Em primeiro plano, é fundamental expor que as falhas de distribuição de moradia ocorrem principalmente em países subdesenvolvidos, como o Brasil, onde houve o crescimento desordenado das cidades. Tal fato pode ser explicado pelo fenômeno do êxodo rural, ocorrido no final de século XX, que contribuiu para uma maior concentração populacional no ambiente urbano, não sendo acompanhada pelo aumento de sua infraestrutura. Dessa forma, a desigualdade social faz-se evidente, tornando comum a favelização, assim como o crescente número de pessoas em situação de rua no país.
Ademais, conforme afirma o filósofo Francis Bacon em um de seus conceitos: “O comportamento humano é contagioso”, ou seja, torna-se enraizado e frequente a medida que se reproduz, o que pode ser observado na dependência química de grande parte da população em situação de rua. Dessa maneira, seja por problemas financeiros ou familiares, muitos recorrem ao uso de entorpecentes como forma de escapismo, ampliando ainda mais seus problemas. Assim, faz-se essencial a união da sociedade e Estado para atenuar o problema.

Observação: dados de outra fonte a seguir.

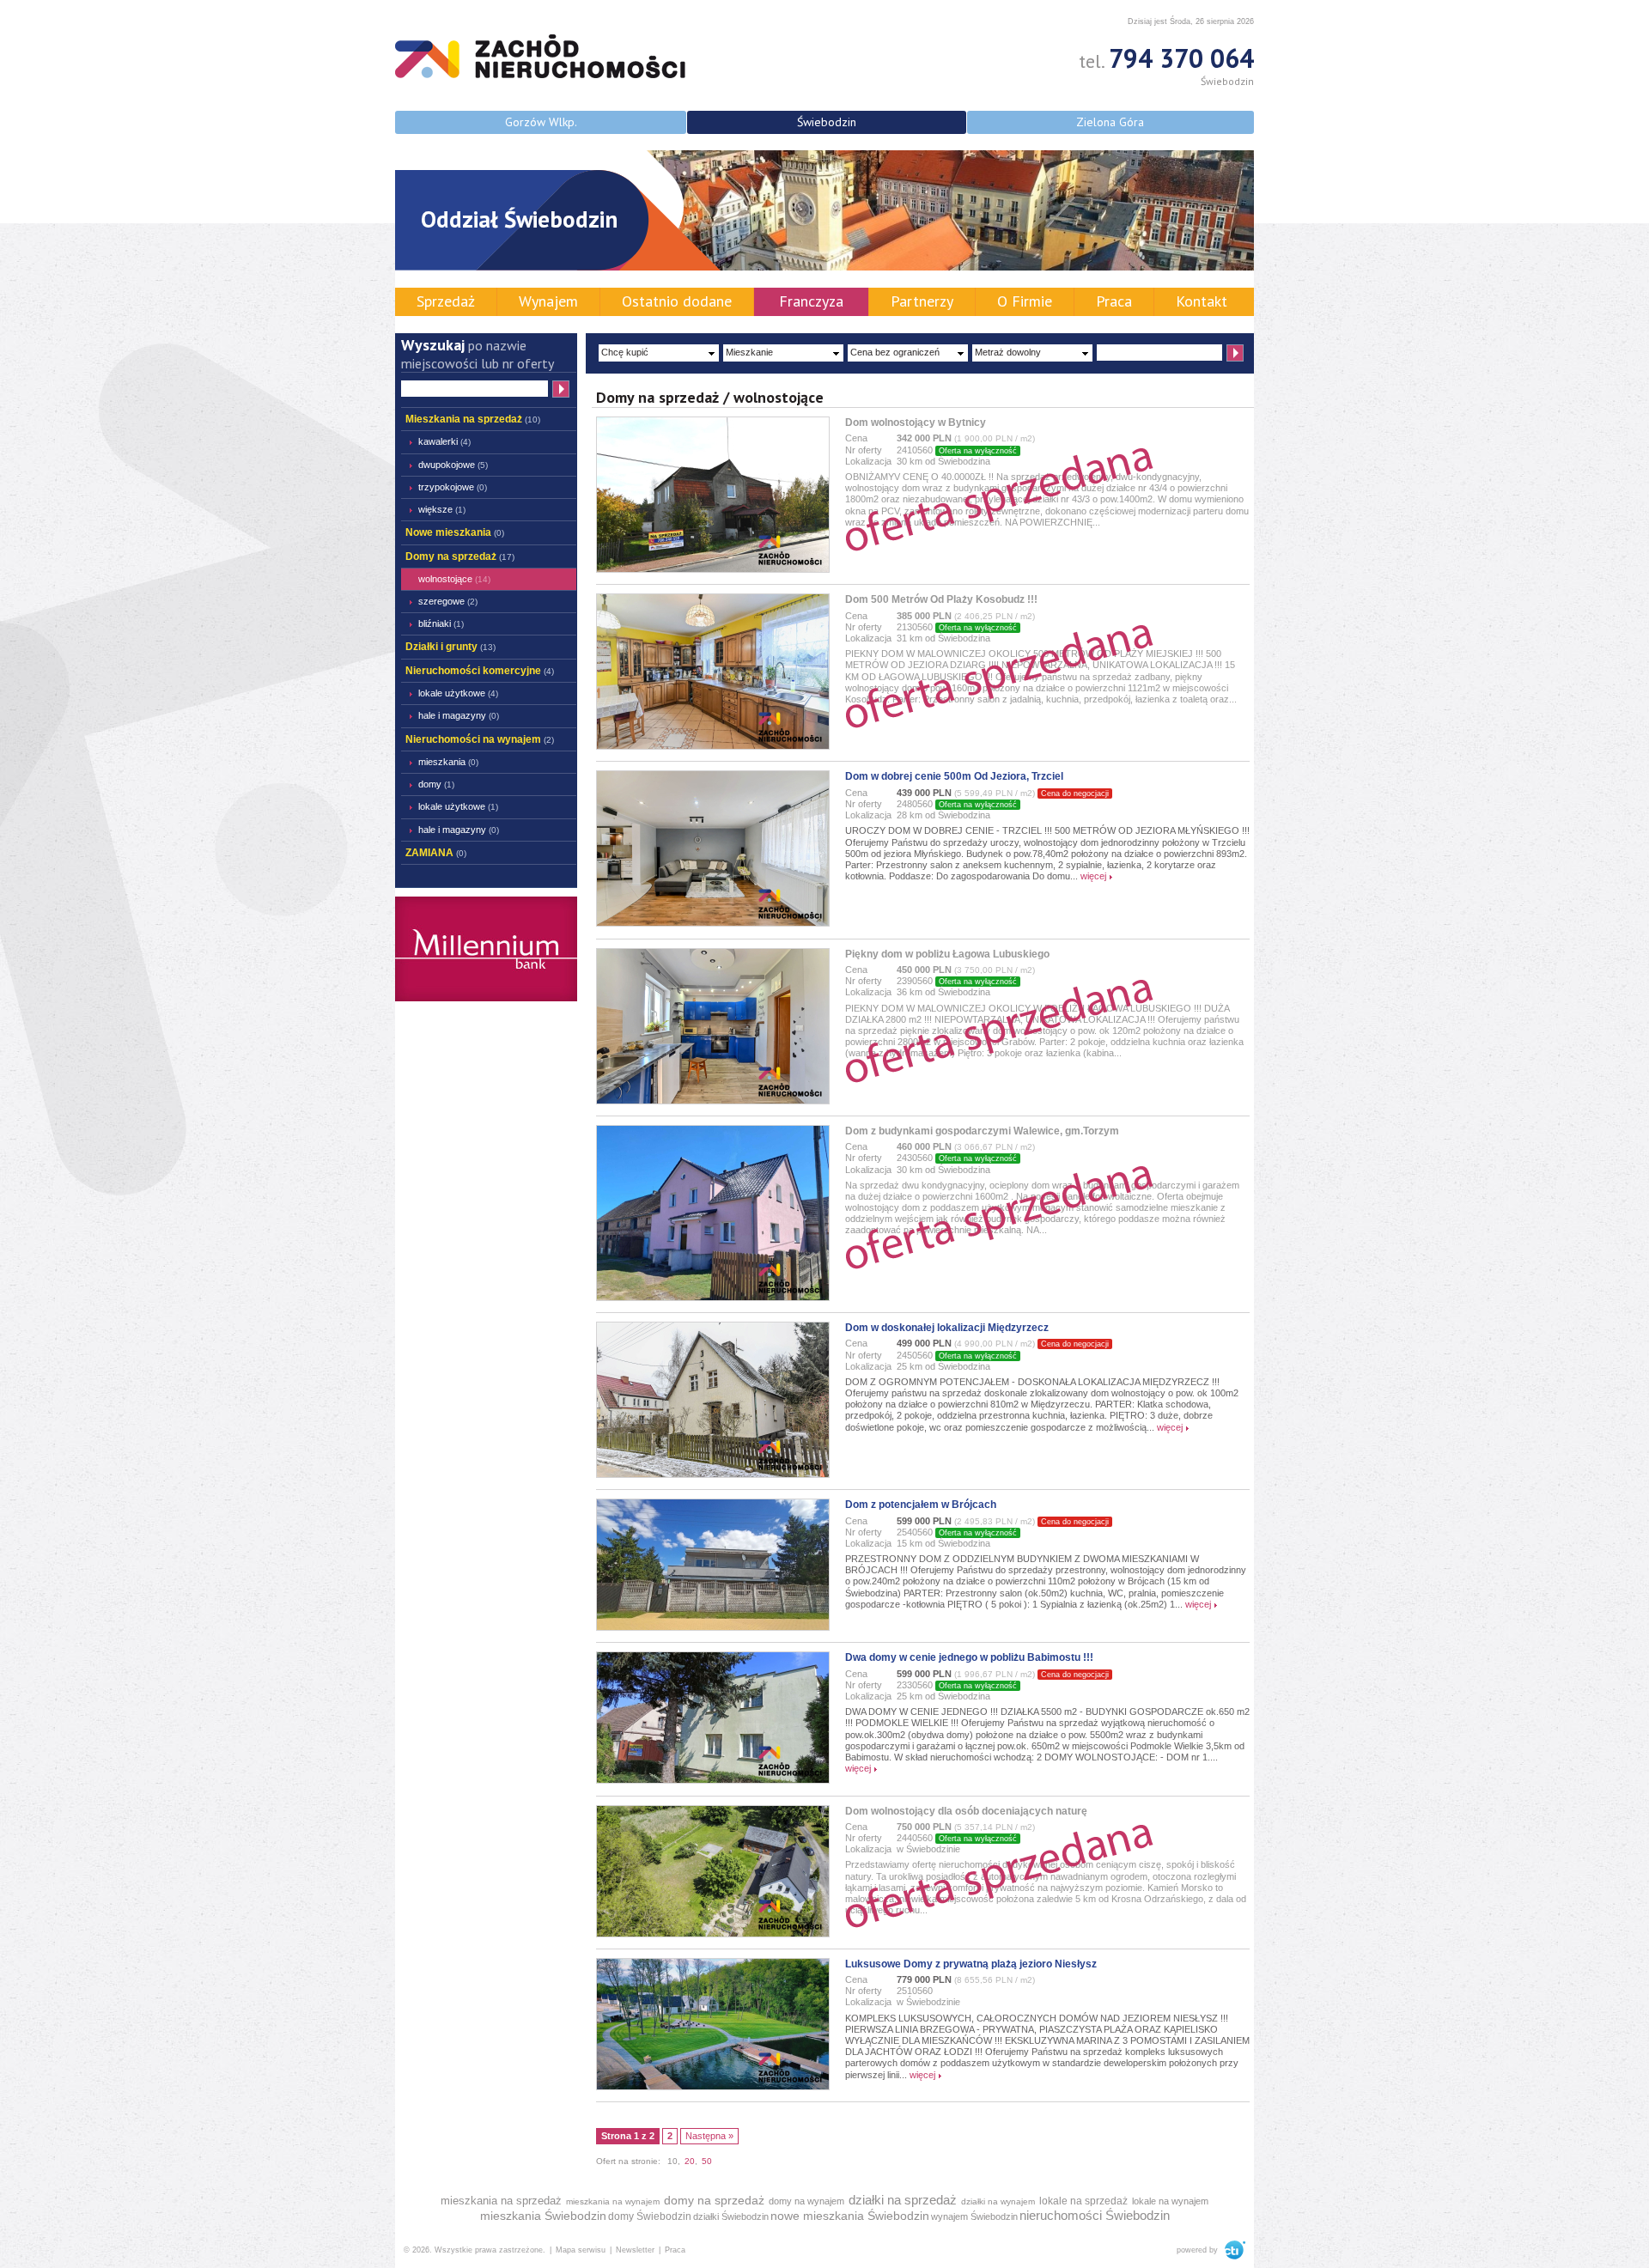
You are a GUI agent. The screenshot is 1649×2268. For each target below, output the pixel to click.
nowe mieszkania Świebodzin (849, 2215)
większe (441, 509)
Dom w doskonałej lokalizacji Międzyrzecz (947, 1328)
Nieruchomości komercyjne (479, 671)
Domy (436, 784)
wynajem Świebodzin (974, 2216)
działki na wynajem (998, 2201)
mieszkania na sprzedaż (501, 2200)
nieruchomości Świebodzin (1094, 2215)
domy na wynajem (806, 2201)
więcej (1093, 876)
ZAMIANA (435, 853)
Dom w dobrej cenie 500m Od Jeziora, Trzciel (954, 776)
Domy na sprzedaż (459, 556)
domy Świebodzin (649, 2216)
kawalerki (444, 441)
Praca (1114, 301)
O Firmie (1024, 301)
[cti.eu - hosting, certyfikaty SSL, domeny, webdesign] (1232, 2250)
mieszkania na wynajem (613, 2201)
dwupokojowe (453, 464)
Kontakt (1201, 301)
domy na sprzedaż (714, 2200)
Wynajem (548, 301)
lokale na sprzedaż (1083, 2201)
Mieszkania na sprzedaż (472, 419)
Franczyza (811, 301)
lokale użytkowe (458, 693)
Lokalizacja (868, 461)
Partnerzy (922, 301)
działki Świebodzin (731, 2216)
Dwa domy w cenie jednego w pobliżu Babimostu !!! (969, 1657)
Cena (856, 438)
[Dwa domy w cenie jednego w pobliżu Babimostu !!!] (713, 1780)
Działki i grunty (450, 647)
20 (690, 2161)
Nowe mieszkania (454, 532)
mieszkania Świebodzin (543, 2215)
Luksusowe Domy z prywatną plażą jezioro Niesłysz (971, 1964)
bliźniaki (441, 623)
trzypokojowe (452, 487)
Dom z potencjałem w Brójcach (920, 1505)
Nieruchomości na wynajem (479, 739)
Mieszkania (448, 762)
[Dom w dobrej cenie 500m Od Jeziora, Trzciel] (713, 923)
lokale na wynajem (1170, 2201)
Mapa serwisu (580, 2250)
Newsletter (635, 2250)
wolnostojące (454, 579)
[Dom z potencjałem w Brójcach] (713, 1627)
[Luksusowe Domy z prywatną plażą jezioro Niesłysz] (713, 2087)
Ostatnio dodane (677, 301)
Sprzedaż (446, 301)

Depreende-se, portanto, que medidas são necessárias para a resolução do entrave. Logo, cabe ao Ministério dos Desenvolvimento Regional, como importante integrador de políticas públicas de infraestrutura urbana, assegurar moradias à população que comprove estar em situação de rua, por meio da criação de programas de habitação social, visando amenizar a desigualdade social em que são vítimas. Além disso, a mídia, como grande influenciadora de massas, deve atuar a favor de ONG’s de dependência química, por meio de propagandas na TV e internet, que incentivem doações e trabalho voluntário à essas organizações, para que assim possam trazer dignidade e acolhimento a tal grupo tão marginalizado.